[Extracted data entries]
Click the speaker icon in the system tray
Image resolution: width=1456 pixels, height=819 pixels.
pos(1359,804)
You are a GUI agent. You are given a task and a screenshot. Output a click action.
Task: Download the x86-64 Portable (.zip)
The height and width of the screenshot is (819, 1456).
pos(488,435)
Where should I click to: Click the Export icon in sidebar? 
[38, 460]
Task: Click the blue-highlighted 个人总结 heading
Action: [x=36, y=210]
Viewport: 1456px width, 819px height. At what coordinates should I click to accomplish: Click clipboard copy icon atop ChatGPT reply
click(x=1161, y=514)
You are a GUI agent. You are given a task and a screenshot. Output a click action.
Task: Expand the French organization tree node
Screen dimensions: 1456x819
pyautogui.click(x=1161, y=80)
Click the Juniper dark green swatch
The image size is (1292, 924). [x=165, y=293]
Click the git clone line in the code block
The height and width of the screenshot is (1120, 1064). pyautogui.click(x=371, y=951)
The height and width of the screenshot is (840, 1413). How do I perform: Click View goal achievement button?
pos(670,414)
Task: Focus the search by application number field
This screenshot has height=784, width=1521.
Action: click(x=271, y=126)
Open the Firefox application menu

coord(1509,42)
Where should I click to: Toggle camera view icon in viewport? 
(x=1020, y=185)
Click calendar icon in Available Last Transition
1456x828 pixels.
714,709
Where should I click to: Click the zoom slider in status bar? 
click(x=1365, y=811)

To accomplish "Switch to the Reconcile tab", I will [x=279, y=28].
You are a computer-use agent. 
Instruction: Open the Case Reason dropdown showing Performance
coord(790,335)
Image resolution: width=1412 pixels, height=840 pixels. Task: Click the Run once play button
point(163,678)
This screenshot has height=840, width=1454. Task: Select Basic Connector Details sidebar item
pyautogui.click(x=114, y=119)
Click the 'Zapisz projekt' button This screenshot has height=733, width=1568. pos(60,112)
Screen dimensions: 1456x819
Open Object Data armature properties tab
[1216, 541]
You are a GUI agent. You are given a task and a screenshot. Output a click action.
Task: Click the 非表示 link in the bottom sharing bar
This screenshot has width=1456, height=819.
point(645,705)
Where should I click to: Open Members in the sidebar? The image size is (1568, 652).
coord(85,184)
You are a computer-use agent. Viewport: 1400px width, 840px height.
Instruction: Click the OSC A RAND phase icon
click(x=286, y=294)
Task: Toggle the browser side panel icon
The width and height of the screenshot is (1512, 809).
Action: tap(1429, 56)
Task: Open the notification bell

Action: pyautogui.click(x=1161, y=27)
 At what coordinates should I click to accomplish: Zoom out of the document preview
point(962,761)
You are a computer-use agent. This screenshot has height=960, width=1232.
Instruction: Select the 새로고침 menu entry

◆ **TRY IT**: Read the data above and pull out each line that holds the string "computer".

◆ **ANSWER AREA**:
You are a computer-use agent. 
You are a computer-use agent. Viewport: 1400px width, 840px height.
You are a computer-use agent. This screenshot has height=960, width=1232.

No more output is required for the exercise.